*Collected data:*

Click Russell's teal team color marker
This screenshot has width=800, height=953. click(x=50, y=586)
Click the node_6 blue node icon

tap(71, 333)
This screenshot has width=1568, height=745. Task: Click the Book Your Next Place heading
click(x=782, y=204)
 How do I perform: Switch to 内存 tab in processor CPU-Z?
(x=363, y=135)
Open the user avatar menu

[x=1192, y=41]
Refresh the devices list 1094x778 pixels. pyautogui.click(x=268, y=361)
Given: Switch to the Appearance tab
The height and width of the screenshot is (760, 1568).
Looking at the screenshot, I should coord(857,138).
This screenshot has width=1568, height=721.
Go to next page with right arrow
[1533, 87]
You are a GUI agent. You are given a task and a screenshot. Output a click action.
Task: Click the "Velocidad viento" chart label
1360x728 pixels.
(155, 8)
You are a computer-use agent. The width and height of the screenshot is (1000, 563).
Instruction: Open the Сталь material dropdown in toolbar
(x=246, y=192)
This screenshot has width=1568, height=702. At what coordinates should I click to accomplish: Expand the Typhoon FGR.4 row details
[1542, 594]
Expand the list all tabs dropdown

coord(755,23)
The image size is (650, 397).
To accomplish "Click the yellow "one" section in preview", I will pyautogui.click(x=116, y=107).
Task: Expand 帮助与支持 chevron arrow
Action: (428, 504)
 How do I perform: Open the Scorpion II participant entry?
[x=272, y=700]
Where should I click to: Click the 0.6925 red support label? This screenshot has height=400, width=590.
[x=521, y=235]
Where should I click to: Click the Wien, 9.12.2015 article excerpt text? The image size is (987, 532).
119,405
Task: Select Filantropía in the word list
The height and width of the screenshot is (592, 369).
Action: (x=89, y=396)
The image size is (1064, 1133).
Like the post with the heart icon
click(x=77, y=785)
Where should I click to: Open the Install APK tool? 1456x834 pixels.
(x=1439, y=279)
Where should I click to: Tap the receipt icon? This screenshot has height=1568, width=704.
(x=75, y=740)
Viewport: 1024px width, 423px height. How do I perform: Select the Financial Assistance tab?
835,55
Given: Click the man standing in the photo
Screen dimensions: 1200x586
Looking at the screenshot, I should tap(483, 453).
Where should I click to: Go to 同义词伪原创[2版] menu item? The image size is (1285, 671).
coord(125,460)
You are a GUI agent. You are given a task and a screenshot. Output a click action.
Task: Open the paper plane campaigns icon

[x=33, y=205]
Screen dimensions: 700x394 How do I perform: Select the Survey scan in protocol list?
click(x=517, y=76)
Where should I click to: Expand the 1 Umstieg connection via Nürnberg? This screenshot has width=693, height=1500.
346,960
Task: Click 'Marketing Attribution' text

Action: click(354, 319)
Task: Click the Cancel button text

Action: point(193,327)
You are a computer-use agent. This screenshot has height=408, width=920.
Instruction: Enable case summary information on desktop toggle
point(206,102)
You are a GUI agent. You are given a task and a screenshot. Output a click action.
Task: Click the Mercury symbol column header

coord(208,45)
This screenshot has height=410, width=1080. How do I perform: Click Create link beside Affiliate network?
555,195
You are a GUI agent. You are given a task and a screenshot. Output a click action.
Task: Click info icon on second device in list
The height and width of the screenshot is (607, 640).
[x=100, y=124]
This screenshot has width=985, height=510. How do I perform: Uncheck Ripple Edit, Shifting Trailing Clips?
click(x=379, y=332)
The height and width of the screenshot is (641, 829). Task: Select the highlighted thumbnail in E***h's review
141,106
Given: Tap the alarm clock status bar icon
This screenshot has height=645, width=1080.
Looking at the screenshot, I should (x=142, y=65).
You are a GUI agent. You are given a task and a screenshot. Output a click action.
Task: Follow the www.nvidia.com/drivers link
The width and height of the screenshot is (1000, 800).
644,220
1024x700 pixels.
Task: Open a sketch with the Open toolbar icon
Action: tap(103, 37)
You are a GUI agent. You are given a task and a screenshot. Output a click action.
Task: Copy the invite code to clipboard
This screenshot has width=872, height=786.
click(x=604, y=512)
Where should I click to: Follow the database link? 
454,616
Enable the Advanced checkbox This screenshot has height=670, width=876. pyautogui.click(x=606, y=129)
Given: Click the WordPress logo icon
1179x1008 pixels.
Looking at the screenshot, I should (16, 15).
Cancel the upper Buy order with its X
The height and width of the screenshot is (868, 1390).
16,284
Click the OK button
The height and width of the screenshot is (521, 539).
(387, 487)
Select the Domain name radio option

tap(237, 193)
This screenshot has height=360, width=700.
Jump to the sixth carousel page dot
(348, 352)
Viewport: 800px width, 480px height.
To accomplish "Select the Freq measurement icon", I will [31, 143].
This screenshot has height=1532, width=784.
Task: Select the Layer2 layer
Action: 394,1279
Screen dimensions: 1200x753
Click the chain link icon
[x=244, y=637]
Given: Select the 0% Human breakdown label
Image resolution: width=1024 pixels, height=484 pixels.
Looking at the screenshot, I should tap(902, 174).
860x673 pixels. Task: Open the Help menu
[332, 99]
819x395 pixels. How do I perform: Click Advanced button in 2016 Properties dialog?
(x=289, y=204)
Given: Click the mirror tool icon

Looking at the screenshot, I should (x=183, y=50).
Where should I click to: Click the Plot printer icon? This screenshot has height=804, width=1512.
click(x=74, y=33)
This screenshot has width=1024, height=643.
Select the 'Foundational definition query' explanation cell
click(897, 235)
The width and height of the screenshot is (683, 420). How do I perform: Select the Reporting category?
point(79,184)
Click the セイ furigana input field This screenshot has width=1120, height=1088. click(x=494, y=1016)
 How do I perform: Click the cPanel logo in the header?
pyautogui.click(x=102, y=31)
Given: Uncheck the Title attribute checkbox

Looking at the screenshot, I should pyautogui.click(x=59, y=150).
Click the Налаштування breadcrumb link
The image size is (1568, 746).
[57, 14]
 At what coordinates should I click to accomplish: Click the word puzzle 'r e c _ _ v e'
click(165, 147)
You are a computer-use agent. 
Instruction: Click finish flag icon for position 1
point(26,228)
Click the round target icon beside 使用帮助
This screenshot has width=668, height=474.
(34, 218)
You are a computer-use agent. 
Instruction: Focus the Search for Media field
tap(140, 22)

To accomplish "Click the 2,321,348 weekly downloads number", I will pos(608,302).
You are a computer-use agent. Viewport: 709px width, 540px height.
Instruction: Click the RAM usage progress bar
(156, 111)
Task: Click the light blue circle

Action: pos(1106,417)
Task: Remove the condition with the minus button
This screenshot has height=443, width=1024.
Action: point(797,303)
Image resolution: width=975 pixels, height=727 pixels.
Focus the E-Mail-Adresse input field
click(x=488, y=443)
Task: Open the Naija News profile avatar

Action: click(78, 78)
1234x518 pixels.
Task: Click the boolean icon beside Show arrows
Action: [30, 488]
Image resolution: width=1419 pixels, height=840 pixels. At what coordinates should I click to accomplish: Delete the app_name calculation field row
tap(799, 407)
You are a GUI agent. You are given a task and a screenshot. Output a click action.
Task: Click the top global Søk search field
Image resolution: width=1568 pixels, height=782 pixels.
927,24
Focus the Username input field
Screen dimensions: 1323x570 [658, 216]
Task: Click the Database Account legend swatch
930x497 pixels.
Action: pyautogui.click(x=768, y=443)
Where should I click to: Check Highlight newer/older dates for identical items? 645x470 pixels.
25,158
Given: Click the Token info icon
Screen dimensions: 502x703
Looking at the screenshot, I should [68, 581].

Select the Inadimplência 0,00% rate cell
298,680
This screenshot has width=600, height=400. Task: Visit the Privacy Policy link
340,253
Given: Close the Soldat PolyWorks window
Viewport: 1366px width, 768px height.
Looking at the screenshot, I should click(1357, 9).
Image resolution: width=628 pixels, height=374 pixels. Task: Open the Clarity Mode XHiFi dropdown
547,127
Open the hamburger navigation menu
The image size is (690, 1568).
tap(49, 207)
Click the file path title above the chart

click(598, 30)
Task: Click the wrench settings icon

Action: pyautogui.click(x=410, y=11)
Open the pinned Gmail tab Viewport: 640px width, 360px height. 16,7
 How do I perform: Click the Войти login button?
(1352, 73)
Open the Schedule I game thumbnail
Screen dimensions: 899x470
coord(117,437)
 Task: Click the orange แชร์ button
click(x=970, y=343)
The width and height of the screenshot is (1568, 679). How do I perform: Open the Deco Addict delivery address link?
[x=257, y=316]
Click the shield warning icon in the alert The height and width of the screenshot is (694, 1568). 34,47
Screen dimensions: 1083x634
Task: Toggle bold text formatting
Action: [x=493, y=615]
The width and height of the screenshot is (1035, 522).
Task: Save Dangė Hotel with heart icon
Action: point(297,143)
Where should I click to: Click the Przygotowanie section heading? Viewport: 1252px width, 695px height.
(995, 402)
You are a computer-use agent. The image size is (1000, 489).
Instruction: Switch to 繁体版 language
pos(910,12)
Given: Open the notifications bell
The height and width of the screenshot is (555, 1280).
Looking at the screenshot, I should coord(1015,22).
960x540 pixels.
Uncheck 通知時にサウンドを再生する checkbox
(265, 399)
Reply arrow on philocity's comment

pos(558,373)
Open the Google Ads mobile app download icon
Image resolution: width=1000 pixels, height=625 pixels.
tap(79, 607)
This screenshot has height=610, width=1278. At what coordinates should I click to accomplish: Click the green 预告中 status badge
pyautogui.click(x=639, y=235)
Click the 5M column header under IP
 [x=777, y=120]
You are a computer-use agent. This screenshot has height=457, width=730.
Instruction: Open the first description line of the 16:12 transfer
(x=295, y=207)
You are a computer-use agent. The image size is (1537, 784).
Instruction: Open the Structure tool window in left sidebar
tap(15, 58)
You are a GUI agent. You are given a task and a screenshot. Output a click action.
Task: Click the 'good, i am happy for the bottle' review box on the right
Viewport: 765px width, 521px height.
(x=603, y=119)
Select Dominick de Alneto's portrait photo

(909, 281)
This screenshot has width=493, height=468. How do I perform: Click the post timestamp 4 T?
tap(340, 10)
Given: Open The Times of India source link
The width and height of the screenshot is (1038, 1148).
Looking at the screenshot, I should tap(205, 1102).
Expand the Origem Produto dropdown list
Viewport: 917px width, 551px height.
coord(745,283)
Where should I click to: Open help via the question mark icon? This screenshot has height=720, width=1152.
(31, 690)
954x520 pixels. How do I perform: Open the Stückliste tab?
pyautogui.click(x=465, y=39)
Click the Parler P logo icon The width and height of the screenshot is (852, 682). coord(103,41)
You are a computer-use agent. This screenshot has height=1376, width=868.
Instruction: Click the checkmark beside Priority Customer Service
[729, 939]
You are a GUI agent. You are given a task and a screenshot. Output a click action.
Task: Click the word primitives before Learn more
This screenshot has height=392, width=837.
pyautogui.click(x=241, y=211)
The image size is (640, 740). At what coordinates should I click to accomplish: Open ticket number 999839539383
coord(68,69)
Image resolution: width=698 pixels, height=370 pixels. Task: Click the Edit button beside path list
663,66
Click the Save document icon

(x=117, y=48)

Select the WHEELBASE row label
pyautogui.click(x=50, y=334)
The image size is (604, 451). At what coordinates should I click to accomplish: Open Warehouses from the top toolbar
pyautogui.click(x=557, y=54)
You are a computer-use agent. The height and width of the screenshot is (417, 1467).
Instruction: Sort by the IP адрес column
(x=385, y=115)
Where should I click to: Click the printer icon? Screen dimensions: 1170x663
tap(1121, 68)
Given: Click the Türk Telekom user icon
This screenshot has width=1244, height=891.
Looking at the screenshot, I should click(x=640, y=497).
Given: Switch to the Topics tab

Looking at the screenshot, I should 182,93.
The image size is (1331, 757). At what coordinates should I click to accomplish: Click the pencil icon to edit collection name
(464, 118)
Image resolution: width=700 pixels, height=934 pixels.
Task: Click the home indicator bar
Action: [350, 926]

*WORK ITEM:* When you answer, output each line of the data exactly as given, from its first line up to and including the one with "Given: Switch to the Appearance tab".

*EXERCISE SOLUTION:*
Click Russell's teal team color marker
This screenshot has width=800, height=953. click(x=50, y=586)
Click the node_6 blue node icon

tap(71, 333)
This screenshot has width=1568, height=745. Task: Click the Book Your Next Place heading
click(x=782, y=204)
 How do I perform: Switch to 内存 tab in processor CPU-Z?
(x=363, y=135)
Open the user avatar menu

[x=1192, y=41]
Refresh the devices list 1094x778 pixels. pyautogui.click(x=268, y=361)
Given: Switch to the Appearance tab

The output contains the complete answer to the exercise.